[Item-finding records]:
* Start *
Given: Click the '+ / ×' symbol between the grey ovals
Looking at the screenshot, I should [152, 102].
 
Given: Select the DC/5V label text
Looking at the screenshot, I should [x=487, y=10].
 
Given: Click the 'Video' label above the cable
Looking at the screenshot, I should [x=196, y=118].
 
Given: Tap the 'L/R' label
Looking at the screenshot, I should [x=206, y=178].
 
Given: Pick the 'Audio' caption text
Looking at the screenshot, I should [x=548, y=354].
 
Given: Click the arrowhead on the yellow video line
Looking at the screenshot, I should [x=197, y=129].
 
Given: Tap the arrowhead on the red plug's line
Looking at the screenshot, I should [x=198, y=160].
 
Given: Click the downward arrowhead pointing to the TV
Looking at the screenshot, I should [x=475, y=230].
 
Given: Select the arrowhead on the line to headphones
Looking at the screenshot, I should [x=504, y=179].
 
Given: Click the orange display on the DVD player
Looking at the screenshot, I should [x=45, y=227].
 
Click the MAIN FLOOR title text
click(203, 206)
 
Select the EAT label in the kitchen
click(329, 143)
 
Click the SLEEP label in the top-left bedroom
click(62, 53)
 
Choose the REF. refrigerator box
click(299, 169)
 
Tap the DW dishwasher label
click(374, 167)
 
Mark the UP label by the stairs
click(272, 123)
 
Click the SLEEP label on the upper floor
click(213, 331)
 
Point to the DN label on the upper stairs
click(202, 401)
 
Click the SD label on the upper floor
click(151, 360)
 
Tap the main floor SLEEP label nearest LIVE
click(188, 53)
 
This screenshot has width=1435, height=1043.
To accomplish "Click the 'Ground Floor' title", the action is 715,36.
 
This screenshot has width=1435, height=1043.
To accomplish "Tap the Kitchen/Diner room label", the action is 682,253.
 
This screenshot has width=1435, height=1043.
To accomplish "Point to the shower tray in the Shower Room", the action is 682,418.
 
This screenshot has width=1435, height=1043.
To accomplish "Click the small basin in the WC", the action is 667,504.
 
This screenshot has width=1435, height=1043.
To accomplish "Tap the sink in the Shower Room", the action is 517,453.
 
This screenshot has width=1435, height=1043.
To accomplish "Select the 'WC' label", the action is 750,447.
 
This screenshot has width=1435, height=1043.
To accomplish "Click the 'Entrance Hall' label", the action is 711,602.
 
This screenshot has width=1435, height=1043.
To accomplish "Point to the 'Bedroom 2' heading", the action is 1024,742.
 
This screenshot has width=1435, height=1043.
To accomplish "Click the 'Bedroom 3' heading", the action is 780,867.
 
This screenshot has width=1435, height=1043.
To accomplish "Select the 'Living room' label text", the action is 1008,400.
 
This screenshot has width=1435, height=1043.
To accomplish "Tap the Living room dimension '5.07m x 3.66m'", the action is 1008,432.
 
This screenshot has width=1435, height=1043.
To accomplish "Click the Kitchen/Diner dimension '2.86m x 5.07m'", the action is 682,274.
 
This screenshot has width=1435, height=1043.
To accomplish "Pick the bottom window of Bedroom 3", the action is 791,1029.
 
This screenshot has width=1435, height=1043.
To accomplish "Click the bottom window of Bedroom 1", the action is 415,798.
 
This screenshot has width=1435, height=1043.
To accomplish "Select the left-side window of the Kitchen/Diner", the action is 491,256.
* End *
Copy verbatim the lines of the records from the one holding "Choose the REF. refrigerator box" through the one holding "click(188, 53)", including both of those lines.

[Final answer]:
Choose the REF. refrigerator box
click(299, 169)
 
Tap the DW dishwasher label
click(374, 167)
 
Mark the UP label by the stairs
click(272, 123)
 
Click the SLEEP label on the upper floor
click(213, 331)
 
Point to the DN label on the upper stairs
click(202, 401)
 
Click the SD label on the upper floor
click(151, 360)
 
Tap the main floor SLEEP label nearest LIVE
click(188, 53)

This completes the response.